Ligustrazine is a vasodilator of human pulmonary and bronchial arteries

Abstract

We have investigated the dilator effect of ligustrazine, the semisynthetic principle of a traditional Chinese herbal remedy, on human pulmonary and bronchial arteries in vitro. Ligustrazine caused a concentration-dependent relaxation of human small pulmonary arteries, which was independent of endothelium. Although ligustrazine was equally potent in inducing dilatation of pulmonary and bronchial arteries, it was about 10 times more potent in relaxing small pulmonary arteries (300–500 μm i.d.) compared with lobar pulmonary arteries (7–8 mm i.d.). By contrast, the relaxant responses of small and lobar pulmonary arteries to sodium nitroprusside was not significantly different. Ligustrazine was equally potent in relaxing prostaglandin F 2α- or 5-hydroxytryptamine-precontracted pulmonary arteries, suggesting that it is not a prostaglandin F 2α or 5-hydroxytryptamine antagonist. Preincubating the vessels with propranolol (1 μM) or indomethacin (10 μM) had no significant effect on the ligustrazine-induced vasodilatation.

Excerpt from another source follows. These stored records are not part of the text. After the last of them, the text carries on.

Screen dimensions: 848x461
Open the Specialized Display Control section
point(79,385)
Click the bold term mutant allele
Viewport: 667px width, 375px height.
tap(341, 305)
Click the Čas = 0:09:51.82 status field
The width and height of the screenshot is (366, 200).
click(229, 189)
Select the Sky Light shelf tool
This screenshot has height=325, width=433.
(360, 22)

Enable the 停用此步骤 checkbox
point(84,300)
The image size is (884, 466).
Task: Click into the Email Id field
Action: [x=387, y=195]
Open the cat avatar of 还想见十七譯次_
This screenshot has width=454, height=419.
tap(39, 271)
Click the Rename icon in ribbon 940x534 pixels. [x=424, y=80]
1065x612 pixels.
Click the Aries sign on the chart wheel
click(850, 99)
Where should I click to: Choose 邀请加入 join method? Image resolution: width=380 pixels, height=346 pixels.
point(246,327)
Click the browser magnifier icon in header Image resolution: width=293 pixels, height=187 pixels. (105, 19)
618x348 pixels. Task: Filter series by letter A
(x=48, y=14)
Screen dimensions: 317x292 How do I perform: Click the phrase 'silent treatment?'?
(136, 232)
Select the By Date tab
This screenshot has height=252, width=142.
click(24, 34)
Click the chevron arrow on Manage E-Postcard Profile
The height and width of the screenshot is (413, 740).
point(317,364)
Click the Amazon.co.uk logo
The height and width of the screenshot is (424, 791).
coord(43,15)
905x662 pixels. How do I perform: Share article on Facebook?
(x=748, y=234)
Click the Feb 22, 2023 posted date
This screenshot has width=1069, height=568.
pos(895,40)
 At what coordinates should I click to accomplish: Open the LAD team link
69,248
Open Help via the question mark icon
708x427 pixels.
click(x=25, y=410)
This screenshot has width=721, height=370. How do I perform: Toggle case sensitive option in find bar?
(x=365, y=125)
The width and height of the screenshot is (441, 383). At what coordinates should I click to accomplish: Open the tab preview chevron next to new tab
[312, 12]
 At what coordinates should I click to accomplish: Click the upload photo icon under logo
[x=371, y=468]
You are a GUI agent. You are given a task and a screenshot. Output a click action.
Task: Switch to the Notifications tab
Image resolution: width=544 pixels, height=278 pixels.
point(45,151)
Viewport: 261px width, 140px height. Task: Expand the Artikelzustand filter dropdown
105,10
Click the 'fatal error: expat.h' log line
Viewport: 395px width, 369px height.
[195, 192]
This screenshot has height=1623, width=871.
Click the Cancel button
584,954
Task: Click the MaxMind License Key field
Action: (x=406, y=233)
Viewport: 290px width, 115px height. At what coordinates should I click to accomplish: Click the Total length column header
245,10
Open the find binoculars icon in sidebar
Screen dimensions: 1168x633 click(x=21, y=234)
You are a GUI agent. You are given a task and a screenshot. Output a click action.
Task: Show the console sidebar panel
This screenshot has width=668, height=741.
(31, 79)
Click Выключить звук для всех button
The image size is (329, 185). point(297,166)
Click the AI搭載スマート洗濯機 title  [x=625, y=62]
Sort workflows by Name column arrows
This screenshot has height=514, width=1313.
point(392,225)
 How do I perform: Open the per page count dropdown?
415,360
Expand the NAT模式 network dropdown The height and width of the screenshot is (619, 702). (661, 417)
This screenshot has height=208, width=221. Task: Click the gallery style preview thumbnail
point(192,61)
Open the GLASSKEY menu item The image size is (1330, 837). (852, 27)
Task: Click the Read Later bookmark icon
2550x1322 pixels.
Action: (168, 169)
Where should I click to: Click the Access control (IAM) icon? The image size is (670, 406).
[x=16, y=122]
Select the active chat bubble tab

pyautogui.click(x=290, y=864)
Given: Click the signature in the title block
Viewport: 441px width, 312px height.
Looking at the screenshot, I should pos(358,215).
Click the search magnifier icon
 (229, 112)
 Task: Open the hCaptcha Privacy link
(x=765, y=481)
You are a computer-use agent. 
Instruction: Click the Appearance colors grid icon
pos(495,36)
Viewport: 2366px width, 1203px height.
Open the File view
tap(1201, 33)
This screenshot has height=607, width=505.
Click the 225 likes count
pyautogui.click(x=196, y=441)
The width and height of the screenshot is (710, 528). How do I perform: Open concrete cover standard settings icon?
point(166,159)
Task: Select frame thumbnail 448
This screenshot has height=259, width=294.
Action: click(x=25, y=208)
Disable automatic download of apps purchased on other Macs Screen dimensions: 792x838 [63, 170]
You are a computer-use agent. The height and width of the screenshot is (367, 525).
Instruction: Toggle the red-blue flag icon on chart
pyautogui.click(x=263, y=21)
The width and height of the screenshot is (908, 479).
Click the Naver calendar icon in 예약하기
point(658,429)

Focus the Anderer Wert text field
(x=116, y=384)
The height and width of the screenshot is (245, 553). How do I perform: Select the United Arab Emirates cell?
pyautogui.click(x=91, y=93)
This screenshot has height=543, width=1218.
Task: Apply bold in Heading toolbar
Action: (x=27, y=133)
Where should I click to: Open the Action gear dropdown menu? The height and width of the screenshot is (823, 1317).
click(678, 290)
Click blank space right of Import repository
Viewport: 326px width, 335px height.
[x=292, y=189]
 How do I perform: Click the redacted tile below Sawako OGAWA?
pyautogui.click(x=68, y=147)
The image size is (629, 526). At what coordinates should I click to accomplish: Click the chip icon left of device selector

However, ligustrazine caused concentration-dependent inhibition of calcium-evoked contraction when applied to rat aorta in calcium-free K +-depolarizing medium. We conclude that ligustrazine is a dilator of human pulmonary and bronchial arteries, which is endothelium-independent and that ligustrazine preferentially relaxes pulmonary resistance vessels rather than large conduit pulmonary arteries.